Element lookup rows
[Begin]

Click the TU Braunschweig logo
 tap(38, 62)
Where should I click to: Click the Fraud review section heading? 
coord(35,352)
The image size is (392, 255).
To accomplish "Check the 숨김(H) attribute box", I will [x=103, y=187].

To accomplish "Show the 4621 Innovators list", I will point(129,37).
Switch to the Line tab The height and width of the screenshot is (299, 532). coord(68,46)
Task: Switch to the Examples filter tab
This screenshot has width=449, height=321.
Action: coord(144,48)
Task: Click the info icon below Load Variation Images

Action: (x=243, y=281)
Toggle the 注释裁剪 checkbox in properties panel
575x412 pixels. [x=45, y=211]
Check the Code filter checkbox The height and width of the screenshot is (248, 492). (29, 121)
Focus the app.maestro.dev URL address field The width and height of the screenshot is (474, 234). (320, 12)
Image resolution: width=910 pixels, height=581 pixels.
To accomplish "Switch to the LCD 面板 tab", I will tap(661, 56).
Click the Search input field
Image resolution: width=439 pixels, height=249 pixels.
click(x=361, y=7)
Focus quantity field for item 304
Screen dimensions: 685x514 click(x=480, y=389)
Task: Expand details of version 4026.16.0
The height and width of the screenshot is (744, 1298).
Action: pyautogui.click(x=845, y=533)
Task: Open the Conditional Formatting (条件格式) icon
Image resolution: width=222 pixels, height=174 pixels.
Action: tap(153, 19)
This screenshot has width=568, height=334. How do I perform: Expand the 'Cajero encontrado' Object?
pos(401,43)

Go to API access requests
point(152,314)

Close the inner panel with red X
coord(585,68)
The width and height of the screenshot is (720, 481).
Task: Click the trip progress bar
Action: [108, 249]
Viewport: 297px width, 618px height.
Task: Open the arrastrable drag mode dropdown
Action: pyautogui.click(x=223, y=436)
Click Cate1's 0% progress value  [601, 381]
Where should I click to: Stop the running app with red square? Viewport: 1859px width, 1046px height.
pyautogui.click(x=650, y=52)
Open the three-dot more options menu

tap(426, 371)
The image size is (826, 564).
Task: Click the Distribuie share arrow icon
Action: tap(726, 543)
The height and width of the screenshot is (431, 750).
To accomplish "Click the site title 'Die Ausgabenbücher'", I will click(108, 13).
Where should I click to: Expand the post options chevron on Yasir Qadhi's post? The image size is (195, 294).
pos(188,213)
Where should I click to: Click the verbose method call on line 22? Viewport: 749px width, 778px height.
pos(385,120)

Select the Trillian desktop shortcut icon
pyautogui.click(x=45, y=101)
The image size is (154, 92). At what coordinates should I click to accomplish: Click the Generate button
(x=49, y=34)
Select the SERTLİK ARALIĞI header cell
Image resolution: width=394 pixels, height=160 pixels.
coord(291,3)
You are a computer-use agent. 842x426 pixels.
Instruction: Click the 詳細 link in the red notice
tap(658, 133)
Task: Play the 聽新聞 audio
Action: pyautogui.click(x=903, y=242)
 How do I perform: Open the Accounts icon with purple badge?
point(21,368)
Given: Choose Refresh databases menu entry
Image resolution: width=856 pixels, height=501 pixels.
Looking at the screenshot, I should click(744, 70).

[End]

### TASK TO CARRY OUT
Count the lines in the rows above that contain the string "filter". Reply with the number only.

### SOLUTION TO THE PROBLEM
2